Место рождения: в год его рождения Боржок входил в состав Австро-Венгерской империи. Венгерское происхождение очевидно. Однако с удовольствием дает понять, что он – чех.
Место рождения: по-видимому, Великобритания. Грегоровиус, вероятно, родился в Глазго, от отца- моряка и матери – сухопутной жительницы; вероятно, своим появлением на свет обязан вынужденной стоянке, торопливой разгрузке-погрузке, stout ale [233] и чрезвычайному пристрастию ко всему иностранному со стороны мисс Марджори Баббингтон, проживавшей в доме 22 по Стьюарт-стрит.
Грегоровиусу нравится излагать пикарескную предысторию своего рождения и порочить своих матерей (в общей сложности у него их три, если верить пьяным откровениям), приписывая им не в меру свободные нравы; герцогиня Магда Разенсвил, которая всегда появляется после виски или коньяка, была лесбиянкой и автором псевдонаучного трактата о carezza [234] (переведенного на четыре иностранных языка).
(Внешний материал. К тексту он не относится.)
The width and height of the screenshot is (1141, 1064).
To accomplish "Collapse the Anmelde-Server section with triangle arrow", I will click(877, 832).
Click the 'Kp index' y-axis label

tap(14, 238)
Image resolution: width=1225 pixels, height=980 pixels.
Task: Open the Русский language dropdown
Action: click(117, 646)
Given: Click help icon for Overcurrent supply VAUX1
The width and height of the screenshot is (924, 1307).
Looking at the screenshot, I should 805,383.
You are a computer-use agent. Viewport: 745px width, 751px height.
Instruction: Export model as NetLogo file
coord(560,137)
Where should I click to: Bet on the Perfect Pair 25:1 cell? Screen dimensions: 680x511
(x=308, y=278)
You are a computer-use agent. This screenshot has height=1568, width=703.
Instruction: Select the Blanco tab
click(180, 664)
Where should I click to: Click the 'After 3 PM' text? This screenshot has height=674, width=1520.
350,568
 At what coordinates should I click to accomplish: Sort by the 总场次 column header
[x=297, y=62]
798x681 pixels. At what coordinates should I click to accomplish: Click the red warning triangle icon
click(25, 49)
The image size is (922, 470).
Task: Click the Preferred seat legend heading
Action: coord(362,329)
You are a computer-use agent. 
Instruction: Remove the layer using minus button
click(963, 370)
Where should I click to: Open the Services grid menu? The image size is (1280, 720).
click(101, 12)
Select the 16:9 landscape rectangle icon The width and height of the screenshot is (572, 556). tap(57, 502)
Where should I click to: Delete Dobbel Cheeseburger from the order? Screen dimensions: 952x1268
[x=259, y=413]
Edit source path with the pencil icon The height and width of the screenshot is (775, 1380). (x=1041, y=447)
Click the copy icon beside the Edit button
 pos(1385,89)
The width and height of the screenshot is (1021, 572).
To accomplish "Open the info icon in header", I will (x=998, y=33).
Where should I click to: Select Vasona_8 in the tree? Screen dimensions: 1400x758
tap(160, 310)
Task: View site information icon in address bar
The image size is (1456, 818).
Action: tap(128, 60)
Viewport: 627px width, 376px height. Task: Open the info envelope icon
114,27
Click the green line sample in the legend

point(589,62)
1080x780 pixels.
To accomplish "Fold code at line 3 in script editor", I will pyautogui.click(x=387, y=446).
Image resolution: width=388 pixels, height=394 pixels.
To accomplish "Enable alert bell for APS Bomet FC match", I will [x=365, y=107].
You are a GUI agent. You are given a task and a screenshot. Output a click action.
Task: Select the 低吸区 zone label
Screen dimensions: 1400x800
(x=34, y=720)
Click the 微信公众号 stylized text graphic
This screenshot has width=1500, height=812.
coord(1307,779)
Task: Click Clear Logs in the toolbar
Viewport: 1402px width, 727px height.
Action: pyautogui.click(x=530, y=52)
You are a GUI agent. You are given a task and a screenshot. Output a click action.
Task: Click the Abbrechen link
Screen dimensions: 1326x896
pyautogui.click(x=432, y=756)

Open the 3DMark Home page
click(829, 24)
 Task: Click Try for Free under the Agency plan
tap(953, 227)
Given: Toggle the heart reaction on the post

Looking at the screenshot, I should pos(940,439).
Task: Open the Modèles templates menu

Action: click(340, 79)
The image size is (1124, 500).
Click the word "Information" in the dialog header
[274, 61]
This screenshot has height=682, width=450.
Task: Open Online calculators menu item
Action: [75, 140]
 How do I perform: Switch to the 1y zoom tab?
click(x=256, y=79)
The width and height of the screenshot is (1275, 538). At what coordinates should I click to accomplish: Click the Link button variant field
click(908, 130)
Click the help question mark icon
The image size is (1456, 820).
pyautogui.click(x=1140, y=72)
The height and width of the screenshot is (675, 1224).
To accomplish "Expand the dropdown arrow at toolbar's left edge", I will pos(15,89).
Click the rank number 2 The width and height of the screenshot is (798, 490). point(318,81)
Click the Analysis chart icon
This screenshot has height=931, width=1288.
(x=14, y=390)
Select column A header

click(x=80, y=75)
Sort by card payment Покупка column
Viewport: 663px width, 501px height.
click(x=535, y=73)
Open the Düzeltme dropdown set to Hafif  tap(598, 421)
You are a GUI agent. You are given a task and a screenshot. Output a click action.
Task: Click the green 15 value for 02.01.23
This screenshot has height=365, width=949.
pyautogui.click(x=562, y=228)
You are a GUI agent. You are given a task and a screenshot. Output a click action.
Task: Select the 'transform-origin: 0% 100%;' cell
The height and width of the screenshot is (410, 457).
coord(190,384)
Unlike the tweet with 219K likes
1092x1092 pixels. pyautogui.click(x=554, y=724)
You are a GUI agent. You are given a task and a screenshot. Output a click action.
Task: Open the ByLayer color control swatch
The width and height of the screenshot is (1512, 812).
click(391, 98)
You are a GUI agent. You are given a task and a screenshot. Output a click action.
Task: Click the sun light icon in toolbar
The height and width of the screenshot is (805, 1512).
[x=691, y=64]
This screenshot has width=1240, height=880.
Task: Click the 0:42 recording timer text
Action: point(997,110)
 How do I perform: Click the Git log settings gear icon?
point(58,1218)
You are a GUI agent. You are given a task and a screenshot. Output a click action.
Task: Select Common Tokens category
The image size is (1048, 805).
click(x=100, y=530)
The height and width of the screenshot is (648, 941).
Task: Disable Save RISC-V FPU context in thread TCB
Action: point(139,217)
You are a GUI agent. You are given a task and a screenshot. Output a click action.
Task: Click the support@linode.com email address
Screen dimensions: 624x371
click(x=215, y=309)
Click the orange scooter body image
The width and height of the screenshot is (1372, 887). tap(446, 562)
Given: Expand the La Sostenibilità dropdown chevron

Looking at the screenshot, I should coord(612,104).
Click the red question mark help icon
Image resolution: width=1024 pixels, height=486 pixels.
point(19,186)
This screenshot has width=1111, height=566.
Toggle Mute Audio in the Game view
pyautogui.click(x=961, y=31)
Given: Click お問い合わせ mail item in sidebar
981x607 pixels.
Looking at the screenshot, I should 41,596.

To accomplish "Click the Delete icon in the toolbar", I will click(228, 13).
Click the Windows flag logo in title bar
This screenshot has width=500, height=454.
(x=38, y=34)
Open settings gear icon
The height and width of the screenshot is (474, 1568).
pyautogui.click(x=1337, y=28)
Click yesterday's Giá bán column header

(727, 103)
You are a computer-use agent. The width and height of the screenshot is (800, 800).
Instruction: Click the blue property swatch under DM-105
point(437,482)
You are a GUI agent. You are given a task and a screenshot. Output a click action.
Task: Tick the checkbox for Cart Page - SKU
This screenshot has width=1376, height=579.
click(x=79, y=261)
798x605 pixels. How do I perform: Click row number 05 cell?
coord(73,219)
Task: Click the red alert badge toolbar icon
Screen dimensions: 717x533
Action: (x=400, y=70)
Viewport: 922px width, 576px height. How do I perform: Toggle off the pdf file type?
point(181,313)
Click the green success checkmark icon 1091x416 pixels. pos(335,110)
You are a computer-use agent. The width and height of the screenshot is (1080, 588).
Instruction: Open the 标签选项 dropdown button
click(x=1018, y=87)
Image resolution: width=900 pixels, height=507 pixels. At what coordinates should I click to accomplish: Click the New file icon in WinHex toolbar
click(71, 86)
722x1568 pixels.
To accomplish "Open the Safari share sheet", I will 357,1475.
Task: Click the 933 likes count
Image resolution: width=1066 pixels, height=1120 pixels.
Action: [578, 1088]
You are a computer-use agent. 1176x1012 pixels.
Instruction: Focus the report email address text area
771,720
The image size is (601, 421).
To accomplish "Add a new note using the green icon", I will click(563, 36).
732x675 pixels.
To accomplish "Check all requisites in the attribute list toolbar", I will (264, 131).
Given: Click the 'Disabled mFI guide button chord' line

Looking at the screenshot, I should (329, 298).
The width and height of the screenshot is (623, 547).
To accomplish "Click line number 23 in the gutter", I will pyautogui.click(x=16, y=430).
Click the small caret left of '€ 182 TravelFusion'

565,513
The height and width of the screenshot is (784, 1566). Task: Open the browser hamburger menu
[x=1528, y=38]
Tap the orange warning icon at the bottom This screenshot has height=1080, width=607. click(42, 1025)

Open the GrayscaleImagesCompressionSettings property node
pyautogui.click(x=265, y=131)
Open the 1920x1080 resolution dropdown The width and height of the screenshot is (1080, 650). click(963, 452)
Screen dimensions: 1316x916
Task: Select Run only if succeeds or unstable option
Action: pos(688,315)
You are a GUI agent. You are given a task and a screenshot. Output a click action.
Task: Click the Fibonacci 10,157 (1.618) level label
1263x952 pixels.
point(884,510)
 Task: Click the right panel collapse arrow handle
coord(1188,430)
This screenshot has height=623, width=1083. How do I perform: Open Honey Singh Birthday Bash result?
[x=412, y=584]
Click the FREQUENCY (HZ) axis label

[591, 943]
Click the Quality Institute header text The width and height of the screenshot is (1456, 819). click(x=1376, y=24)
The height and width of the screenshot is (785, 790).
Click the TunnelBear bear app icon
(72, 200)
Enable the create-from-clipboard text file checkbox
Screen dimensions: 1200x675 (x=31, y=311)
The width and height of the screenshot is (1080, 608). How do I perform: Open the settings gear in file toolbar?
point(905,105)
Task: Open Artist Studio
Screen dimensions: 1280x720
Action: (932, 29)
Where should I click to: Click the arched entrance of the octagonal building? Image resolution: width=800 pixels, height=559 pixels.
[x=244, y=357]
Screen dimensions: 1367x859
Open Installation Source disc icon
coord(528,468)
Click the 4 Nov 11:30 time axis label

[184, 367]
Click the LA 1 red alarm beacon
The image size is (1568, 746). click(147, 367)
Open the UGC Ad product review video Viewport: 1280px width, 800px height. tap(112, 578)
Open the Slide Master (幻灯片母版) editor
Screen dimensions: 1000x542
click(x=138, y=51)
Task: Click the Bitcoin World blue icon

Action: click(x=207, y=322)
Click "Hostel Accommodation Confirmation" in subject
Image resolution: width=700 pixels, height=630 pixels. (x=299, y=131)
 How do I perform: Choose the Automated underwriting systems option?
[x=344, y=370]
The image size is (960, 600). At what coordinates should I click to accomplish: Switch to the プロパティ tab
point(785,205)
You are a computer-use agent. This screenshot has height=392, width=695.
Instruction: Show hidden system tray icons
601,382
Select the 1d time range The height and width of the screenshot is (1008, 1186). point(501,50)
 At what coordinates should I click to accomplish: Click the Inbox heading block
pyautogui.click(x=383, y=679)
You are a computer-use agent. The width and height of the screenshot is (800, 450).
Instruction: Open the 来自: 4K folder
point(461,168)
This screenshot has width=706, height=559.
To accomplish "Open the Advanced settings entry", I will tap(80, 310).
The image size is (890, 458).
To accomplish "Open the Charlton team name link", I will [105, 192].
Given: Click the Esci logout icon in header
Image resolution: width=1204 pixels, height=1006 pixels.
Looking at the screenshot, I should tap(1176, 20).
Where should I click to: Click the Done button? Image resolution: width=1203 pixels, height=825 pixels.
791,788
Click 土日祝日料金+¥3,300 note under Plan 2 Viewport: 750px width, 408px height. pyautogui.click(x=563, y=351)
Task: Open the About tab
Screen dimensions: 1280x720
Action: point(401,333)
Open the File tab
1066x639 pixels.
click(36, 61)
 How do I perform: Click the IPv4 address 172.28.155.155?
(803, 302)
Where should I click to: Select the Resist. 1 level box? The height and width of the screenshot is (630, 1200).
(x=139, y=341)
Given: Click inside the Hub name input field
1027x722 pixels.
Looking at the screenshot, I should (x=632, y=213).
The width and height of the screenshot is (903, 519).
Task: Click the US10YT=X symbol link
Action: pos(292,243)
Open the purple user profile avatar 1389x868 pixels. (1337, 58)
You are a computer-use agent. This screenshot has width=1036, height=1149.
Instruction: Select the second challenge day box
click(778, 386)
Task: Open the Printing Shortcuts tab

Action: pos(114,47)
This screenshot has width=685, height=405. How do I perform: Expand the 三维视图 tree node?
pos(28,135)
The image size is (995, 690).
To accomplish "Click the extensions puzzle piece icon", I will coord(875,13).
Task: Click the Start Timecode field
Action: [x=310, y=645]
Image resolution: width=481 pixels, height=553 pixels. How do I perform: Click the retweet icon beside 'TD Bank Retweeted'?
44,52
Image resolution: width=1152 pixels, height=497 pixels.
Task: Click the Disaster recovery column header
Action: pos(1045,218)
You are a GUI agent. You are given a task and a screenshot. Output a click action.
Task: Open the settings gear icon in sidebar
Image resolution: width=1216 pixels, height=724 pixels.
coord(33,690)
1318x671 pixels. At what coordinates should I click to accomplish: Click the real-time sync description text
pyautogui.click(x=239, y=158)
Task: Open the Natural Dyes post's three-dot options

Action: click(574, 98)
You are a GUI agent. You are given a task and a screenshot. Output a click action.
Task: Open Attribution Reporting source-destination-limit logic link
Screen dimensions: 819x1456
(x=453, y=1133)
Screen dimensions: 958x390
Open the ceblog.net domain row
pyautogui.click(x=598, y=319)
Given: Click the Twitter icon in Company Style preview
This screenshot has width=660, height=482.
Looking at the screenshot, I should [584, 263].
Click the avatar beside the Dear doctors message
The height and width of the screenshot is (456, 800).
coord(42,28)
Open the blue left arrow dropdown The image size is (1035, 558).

Мисс Баббингтон, материализующаяся из паров джина, кончила свои дни проституткой на острове Мальта. По поводу третьей матери у Этьена, Рональда и Оливейры – свидетелей ее возникновения под действием божоле, коте-дю-рон или бургундского алиготе – никогда не было полной ясности. Иногда ее зовут Голль, а иногда Адголь или Минти, живет она то в Герцеговине, то в Неаполе, ездит в Соединенные Штаты с водевильной труппой, она – первая в Испании закурившая женщина, она продает фиалки у подъезда Венской оперы, она изобретает противозачаточные средства, и она же умерла от тифа и продолжает жить, хотя и ослепла, в Уэрте; в Царском Селе она сбежала с царевым шофером, в високосные годы она смущает душу своему сыну, а кроме того, практикует гидротерапию, состоит в подозрительных отношениях с одним священником из Понтуаза, умерла при появлении на свет Грегоровиуса, который, кроме всего прочего, является еще и сыном Сантос-Дюмона.